Sie brach trotz guter Noten die Schule ab, wurde „vom Tellermädchen zur Beststellerautorin“: Nina George (39) aus dem Grindelviertel. Ihr Roman „Das Lavendelzimmer“ stand 43 Wochen auf der Spiegel-Bestsellerliste, hat eine Auflage von 170.000 Exemplaren. Sie ist Meisterin der Worte, malt sprachlich die schönsten Bilder. Dass sie das auch im Gespräch gut kann, zeigen wir im neuen Teil unserer Interviewreihe „Hamburger AutorInnen“.

Mittendrin: Frau George, wie haben Bücher Ihr Leben beeinflusst?

Nina George: Bücher waren meine Lehrer, Wahlverwandten und Freundinnen. Sie waren und sind mir immer noch lieber als Menschen, ich fühle mich bei ihnen sicher. Bücher verraten dich nicht, und sind dir Medizin, Arzt, Leiden und Heilung zugleich. Menschen, die nicht lesen, machen mich misstrauisch. Woher sollen die wissen, was andere fühlen, denken, hoffen?

Mittendrin: Auch beruflich haben Bücher sie nicht enttäuscht. Wollten Sie schon immer Autorin werden oder war der Weg von der Gastronomie zum großen Bestseller auch Schicksal?

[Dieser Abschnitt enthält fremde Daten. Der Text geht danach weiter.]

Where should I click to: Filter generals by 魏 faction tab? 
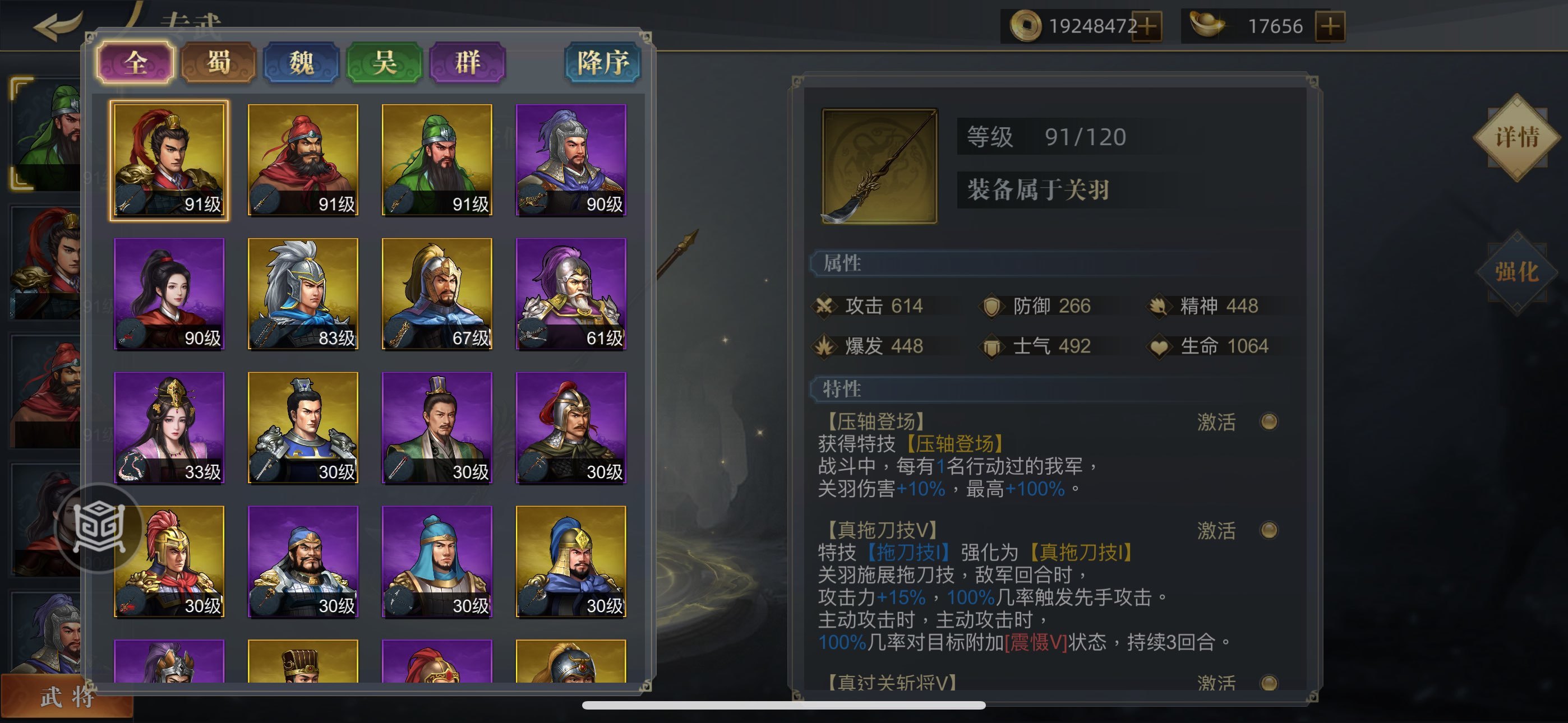pos(301,62)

Nina George: Ich glaube nicht an Schicksal, bin vom Typus Existenzialistin. Jeder ist selbst für sich verantwortlich. Es ist die Summe der getroffenen Entscheidungen, die am Ende zu einem gelebten Leben führen. Umwege muss man dabei akzeptieren. Mein Weg vom Tellermädchen zur Bestsellerautorin ist die Summe von 22 Jahren Leben und unzähligen kleinen wie großen Entscheidungen.

Ich wollte Menschen dazu bringen, sich so berühren zu lassen, wie ich mich von Büchern berührt fühlte. Ich wollte immer eine Meinung haben und dazu stehen. Ich wollte nichts verschweigen, was das Leben uns zu bieten hat. Je mehr ich ich werde, desto mehr weiß ich auch, was ich erzählen will. Ich lebe, um zu schreiben, ich schreibe, um zu leben.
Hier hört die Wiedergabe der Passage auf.